The newspaper done, the nerves came back. I didn't know what I was going to say or offer to Madame Sokode, and there was still a good chance that Daniel had not been beaten to a pulp for dropping a few mil from his float. I could just be walking into the mincer. Breathing exercises would have helped or a personal stress manager to suffer for me. I reached for the Bell's.

I found the offices around 4.30 p.m. A small concrete block of three floors, just like Die said but without the supermarket underneath. There was a parking compound in the front and a security guard who for a note let me in, told me Madame Sokode hadn't arrived and said her company, called Nexim, was on the top floor.
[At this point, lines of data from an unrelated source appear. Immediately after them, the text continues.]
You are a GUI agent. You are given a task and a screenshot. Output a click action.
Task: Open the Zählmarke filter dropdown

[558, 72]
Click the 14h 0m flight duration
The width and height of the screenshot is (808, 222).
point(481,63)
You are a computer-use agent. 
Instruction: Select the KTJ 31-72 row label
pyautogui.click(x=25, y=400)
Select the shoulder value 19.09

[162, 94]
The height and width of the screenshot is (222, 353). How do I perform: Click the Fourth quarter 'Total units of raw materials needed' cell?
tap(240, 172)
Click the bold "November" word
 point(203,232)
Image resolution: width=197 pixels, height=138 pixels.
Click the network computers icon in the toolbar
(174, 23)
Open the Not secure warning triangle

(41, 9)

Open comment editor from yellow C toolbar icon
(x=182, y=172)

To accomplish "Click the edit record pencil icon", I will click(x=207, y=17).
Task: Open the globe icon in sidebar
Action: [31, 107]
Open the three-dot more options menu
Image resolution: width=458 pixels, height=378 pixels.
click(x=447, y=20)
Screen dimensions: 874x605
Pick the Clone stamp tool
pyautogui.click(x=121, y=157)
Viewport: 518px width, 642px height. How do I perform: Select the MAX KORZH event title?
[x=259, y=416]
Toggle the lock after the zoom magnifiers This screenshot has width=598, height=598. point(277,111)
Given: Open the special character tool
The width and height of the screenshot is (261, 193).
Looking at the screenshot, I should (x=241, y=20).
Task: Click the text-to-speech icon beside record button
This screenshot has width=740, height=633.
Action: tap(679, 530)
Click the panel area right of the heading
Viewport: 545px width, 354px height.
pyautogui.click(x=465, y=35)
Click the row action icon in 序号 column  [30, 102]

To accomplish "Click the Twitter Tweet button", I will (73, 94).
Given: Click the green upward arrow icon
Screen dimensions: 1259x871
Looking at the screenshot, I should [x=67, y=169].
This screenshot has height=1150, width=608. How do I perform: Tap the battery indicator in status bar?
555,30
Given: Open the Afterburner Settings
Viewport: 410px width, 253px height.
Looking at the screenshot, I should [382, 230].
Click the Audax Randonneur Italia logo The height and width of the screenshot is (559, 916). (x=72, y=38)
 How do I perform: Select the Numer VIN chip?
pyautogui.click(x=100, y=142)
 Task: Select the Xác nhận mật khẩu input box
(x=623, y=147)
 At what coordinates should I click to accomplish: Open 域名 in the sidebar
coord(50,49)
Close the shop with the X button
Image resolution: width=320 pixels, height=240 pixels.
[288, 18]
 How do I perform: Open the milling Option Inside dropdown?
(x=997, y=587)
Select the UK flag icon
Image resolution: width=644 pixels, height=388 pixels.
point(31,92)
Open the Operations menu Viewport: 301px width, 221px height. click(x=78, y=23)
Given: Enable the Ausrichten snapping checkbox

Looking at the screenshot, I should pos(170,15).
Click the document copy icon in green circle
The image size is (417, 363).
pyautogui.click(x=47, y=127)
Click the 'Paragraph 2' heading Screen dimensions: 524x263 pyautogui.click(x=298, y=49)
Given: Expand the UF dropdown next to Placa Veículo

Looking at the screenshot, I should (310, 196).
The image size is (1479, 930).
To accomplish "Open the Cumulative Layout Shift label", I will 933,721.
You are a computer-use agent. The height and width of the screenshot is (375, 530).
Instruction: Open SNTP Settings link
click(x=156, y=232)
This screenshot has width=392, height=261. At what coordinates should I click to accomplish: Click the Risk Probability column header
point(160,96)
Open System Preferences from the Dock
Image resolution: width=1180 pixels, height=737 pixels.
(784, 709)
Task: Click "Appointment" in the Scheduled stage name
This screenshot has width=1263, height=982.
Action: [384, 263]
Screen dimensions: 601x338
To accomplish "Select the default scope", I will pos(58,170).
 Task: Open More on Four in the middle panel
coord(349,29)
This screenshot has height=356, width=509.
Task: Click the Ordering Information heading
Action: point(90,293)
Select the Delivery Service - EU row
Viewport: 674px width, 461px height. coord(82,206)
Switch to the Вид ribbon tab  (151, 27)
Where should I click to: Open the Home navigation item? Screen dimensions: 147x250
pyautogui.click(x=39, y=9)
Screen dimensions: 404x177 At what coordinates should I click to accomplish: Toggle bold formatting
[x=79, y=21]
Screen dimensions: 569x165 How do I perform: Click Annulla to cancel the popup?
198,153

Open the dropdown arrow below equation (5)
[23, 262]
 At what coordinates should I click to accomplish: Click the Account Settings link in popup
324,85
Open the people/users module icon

I shook the jam out of my legs, unstuck my shirt and made for the entrance looking like a bum. There were brass plates on the outside for three companies: Nexim, Bortran and Finlan. Just inside the door was a guard with a leg-length truncheon and army boots who looked at everybody who went past him, daring them to make eye contact. I walked in giving him a balls-out look that had him checking outside to see who was holding my train. A black Mercedes arrived which interested him more and I went up to the first floor.